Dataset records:

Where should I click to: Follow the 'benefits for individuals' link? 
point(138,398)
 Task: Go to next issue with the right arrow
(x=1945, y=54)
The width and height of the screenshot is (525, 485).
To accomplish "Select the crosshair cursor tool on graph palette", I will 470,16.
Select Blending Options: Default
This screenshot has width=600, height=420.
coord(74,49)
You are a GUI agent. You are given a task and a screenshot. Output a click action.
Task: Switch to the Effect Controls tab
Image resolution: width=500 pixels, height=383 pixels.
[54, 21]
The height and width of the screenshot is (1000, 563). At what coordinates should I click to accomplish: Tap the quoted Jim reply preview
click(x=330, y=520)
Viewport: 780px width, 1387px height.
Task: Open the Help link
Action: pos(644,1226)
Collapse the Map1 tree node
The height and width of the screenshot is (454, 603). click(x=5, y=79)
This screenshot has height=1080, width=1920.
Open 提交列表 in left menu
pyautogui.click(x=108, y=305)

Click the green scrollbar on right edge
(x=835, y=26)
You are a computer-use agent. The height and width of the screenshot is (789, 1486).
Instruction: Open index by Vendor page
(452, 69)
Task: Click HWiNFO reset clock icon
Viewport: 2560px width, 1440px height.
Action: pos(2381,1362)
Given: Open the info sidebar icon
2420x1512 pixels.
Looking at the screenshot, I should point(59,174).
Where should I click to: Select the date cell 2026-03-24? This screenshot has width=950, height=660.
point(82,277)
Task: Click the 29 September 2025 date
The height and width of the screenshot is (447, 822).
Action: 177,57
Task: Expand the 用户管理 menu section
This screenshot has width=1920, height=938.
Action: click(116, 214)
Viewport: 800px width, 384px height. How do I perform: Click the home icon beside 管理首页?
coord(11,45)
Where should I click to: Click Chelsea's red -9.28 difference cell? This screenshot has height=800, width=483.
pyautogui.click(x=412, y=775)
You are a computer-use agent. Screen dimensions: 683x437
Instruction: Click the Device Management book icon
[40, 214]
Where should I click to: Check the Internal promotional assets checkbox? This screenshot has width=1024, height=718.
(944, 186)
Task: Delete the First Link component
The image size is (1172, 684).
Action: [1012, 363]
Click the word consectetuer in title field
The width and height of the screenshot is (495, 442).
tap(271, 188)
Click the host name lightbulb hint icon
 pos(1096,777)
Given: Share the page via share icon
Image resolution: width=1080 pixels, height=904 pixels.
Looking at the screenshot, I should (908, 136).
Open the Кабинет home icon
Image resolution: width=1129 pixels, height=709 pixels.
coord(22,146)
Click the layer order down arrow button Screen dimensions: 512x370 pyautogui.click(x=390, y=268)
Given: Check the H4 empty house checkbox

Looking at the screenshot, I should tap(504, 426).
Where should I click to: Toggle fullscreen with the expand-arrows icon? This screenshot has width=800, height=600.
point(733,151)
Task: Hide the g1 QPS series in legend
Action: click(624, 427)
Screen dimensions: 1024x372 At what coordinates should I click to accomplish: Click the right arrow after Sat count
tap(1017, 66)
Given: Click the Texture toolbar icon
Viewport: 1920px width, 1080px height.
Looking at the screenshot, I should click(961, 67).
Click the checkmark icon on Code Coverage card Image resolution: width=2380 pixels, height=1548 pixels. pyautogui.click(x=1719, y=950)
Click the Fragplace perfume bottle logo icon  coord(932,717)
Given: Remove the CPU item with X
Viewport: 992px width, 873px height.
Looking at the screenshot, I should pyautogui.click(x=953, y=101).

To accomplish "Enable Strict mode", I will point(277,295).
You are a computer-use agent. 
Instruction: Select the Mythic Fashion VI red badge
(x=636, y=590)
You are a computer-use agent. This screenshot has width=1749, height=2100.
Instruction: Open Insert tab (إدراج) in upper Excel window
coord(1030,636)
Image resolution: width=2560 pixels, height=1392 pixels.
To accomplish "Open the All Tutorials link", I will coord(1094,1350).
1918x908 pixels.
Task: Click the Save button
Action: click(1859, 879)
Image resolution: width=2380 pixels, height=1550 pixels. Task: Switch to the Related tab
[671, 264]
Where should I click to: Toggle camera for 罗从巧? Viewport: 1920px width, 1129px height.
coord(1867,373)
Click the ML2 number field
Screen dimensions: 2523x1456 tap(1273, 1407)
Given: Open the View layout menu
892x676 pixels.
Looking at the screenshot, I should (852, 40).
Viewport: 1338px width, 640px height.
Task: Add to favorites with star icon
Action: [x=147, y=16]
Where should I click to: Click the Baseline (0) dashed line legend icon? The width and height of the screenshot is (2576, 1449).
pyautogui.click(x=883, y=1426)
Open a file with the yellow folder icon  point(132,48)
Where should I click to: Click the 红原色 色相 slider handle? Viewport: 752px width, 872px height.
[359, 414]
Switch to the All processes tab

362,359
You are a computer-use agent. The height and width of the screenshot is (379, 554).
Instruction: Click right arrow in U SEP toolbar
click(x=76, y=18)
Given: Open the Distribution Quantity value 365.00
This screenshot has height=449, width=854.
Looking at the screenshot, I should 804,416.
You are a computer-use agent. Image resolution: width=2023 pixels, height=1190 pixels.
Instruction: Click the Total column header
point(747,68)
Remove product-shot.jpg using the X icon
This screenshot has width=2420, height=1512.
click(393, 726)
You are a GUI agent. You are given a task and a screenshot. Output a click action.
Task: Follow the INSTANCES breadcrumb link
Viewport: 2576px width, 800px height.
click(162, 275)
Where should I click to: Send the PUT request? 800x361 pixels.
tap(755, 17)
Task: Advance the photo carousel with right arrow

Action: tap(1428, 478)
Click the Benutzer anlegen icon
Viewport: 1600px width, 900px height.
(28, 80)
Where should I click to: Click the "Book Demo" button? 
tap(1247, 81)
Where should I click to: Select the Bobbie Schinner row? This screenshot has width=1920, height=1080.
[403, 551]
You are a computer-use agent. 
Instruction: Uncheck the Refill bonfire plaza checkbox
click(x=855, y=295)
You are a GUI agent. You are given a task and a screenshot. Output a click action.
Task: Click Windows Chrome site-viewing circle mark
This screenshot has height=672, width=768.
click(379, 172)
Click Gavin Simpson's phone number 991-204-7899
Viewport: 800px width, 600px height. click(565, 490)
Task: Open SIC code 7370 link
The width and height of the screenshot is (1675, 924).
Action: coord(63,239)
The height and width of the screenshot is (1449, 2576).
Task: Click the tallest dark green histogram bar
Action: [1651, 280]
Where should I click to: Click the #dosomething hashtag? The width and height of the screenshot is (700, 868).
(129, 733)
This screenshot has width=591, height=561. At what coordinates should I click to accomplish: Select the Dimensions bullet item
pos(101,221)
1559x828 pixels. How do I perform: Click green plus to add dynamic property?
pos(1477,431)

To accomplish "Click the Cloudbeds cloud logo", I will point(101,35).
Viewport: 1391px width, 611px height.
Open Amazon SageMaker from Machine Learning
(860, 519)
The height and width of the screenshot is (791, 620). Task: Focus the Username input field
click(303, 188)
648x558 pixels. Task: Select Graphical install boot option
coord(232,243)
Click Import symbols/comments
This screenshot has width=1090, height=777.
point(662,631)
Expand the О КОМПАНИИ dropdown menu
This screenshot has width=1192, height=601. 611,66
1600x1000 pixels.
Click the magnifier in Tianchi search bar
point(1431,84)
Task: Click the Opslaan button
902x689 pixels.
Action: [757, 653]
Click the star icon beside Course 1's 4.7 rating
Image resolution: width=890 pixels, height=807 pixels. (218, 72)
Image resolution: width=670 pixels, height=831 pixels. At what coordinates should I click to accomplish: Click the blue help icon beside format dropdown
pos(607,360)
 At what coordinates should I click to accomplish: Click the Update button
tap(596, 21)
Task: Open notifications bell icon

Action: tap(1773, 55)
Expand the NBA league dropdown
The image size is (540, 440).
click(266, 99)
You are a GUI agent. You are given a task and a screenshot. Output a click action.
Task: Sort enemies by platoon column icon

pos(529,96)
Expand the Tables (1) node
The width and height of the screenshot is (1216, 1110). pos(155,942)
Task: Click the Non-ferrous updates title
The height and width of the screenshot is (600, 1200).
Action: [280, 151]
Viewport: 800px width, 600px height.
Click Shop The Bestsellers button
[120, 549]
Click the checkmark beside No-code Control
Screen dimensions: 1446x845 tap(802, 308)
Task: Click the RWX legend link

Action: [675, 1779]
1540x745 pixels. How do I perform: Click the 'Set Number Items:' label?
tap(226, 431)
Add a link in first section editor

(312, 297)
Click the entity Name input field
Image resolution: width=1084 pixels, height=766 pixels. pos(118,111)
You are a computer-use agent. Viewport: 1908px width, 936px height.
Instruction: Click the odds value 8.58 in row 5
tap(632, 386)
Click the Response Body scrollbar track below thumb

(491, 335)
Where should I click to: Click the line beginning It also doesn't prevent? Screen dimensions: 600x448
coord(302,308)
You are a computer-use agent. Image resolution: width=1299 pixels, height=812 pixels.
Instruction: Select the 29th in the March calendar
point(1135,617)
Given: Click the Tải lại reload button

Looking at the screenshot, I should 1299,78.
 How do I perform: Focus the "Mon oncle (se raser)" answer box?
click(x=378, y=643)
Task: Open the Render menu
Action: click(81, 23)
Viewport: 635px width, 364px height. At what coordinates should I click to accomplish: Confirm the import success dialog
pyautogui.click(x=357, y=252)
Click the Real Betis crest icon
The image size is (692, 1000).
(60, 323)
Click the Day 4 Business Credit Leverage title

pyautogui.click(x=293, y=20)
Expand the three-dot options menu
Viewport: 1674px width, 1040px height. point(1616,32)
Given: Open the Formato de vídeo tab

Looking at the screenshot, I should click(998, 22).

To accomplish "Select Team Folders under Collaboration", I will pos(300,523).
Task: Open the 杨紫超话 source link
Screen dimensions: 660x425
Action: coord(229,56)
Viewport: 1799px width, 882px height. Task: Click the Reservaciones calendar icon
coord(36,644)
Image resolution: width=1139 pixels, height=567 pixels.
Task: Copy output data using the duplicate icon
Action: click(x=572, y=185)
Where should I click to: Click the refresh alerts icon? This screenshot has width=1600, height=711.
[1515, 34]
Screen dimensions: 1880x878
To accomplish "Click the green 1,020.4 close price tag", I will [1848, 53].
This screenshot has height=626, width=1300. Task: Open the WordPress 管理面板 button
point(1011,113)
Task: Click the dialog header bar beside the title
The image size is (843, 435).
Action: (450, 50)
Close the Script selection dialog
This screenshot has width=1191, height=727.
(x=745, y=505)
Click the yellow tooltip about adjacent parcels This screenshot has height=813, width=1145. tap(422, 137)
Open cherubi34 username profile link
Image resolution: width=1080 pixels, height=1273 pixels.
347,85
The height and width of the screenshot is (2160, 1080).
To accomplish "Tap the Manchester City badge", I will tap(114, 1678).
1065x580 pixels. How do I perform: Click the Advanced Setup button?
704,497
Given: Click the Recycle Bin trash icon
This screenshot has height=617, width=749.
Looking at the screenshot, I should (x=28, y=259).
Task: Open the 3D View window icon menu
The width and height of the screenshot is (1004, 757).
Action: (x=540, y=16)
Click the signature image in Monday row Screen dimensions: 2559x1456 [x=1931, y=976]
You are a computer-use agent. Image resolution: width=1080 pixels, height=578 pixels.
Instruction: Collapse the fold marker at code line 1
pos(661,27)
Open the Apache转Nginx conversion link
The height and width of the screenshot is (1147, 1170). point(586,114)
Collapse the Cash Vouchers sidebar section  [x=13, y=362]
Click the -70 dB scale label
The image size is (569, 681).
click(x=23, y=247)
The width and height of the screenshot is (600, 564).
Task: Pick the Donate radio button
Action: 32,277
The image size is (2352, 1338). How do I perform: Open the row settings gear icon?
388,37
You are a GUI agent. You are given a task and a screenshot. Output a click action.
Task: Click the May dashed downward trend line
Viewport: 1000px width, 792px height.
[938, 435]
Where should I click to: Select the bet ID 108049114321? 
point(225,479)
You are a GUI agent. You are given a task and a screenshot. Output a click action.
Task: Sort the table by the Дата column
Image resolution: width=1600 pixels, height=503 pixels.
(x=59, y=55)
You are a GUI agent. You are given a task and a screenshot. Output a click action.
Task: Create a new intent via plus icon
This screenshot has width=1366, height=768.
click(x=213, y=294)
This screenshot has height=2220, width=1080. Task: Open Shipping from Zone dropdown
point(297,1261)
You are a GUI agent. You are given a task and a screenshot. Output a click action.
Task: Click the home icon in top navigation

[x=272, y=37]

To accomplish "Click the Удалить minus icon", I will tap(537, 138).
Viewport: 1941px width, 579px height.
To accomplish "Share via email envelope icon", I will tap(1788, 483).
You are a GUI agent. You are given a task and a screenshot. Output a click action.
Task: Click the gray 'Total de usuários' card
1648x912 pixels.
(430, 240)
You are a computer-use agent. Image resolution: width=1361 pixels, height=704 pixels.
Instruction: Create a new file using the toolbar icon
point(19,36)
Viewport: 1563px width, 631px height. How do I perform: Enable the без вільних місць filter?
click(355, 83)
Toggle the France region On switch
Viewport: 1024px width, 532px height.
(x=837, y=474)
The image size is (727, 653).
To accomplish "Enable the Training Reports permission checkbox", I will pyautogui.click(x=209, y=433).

Task instructions:
Reproduce the material verbatim, from the line containing "Given: Share the page via share icon" through the line containing "Click the Fragplace", both lines included.

Exercise response:
Given: Share the page via share icon
Image resolution: width=1080 pixels, height=904 pixels.
Looking at the screenshot, I should (908, 136).
Open the Кабинет home icon
Image resolution: width=1129 pixels, height=709 pixels.
coord(22,146)
Click the layer order down arrow button Screen dimensions: 512x370 pyautogui.click(x=390, y=268)
Given: Check the H4 empty house checkbox

Looking at the screenshot, I should tap(504, 426).
Where should I click to: Toggle fullscreen with the expand-arrows icon? This screenshot has width=800, height=600.
point(733,151)
Task: Hide the g1 QPS series in legend
Action: click(624, 427)
Screen dimensions: 1024x372 At what coordinates should I click to accomplish: Click the right arrow after Sat count
tap(1017, 66)
Given: Click the Texture toolbar icon
Viewport: 1920px width, 1080px height.
Looking at the screenshot, I should click(961, 67).
Click the checkmark icon on Code Coverage card Image resolution: width=2380 pixels, height=1548 pixels. pyautogui.click(x=1719, y=950)
Click the Fragplace perfume bottle logo icon  coord(932,717)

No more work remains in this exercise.